Located just north of Santa Barbara a scant 90 minutes or so from LA., El Capitan Canyon is just the other side of the 101 from El Capitan State Park beach. In the canyon is a warren of dozens of tiny cabins and tents where weekend warriors can tough it out with tiny refrigerators, low-powered microwaves and, in the case of tent-dwellers, remote shower and toilet facilities in strategically placed bath houses. You can choose cabins that range somewhat in size and price, but the emphasis here is on getting out and doing things, and there’s plenty going on in and around the canyon proper.

We took our kids to El Capitan for a late-summer break, occupying a typical cabin with a “safari tent” next door that had the boys thinking they were in heaven. The tent is of the more permanent variety, a large canvas affair mounted on a wooden platform and outfitted with a queen bed, table and chairs. There’s even a light, so you can leave the Coleman at home unless you want it for the outside picnic table. Each campsite comes with its own table and fire pit, and S’mores supplies are available at the little on-site store (as well as gifts, some wines and food, firewood, etc.).

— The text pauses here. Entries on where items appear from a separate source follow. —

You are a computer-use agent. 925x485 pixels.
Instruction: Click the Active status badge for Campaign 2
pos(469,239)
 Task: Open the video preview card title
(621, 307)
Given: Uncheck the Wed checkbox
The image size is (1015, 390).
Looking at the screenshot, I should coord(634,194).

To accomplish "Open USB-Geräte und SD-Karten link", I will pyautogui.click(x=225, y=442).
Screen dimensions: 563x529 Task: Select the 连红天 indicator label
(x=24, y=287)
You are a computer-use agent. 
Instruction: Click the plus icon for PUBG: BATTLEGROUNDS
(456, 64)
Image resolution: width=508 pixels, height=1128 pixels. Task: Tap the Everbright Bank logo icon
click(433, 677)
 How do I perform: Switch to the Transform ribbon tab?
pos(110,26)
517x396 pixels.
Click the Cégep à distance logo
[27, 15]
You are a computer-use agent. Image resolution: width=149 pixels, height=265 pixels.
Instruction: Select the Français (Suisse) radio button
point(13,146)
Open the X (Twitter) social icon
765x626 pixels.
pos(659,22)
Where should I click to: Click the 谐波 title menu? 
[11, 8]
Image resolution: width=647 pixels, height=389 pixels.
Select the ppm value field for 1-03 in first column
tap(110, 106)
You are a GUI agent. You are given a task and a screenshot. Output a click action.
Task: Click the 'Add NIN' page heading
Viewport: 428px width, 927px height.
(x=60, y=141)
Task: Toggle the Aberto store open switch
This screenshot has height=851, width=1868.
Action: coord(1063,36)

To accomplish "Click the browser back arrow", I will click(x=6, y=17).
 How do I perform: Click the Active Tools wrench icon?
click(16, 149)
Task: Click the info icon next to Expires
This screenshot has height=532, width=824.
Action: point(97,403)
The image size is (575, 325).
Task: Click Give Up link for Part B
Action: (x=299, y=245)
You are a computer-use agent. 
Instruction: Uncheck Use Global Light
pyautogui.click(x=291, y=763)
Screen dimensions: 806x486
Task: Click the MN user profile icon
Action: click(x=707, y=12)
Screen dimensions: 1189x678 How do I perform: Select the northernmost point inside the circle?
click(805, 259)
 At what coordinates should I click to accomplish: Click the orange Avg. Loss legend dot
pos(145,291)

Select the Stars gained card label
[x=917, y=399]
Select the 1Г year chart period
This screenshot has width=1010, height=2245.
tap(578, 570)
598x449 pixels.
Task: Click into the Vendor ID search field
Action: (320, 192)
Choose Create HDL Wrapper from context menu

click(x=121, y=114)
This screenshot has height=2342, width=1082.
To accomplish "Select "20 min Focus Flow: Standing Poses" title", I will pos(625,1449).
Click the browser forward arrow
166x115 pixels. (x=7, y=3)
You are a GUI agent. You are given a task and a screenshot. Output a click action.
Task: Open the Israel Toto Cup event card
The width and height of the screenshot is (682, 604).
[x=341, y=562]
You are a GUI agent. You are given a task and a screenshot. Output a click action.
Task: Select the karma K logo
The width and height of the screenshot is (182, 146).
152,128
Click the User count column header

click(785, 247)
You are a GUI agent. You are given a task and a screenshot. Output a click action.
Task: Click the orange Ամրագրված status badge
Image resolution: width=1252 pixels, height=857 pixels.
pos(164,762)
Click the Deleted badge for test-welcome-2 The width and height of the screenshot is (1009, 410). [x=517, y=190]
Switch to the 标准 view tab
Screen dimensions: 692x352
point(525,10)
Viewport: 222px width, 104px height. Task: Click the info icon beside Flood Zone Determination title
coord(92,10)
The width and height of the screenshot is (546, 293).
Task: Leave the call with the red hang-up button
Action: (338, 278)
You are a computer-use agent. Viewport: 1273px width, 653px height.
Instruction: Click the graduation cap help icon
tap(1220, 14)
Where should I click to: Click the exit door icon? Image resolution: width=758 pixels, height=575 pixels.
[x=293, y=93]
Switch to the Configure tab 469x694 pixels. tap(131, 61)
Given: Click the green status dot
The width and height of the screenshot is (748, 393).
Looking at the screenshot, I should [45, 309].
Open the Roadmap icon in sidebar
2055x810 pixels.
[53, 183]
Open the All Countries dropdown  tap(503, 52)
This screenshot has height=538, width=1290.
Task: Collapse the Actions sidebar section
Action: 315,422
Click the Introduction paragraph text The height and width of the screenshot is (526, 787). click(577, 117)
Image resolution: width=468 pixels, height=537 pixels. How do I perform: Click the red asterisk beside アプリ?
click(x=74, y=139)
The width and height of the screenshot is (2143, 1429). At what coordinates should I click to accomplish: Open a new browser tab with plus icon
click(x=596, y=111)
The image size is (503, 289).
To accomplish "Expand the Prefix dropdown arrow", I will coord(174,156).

Around the cabin, guests are encouraged to park in central lots after unloading in an effort to keep traffic down. Bikes are available to borrow on a first-come, first-served basis, and shuttles in the form of minivans tool around picking up those disinclined to walk. There are lawns for playing Frisbee and catch, horseshoe pits, volleyball courts, a swimming pool and an outdoor barbecue area where you can purchase dinner nightly. For the most part, though, you’re on your own food-wise, so plan to bring all of your own groceries, cooking supplies and utensils. A camp stove would be a nice thing to have for multiple night stays, as well as warm clothes for the chilly evenings along the coast.

During the day, campers can choose from a variety of activities, from yoga or surfing lessons to an in-room massage or a hike through the canyon. The Canyon staff can arrange most things for you, but be sure to reserve slots in advance since they can fill up quickly, especially on weekends.

For children, the Canyon has a Kids Camp, which features an array of activities from nature hikes and environmental lessons to get the younger set in tune with the surroundings. Originally a haven for the Chumash Indians, the area is rich in history as well as lush with foliage and creeks (except this year, of course). The whole area is covered with enormous trees, which afford plenty of shade to accompany the already cool ocean breezes that waft through the area.

Cabins at El Capitan run from $135 to $305/night, depending on the time of year, size, location etc. Safari tents are $115 to $135 per night. There are also larger round tents called yurts, which can be used for informal meetings or retreats.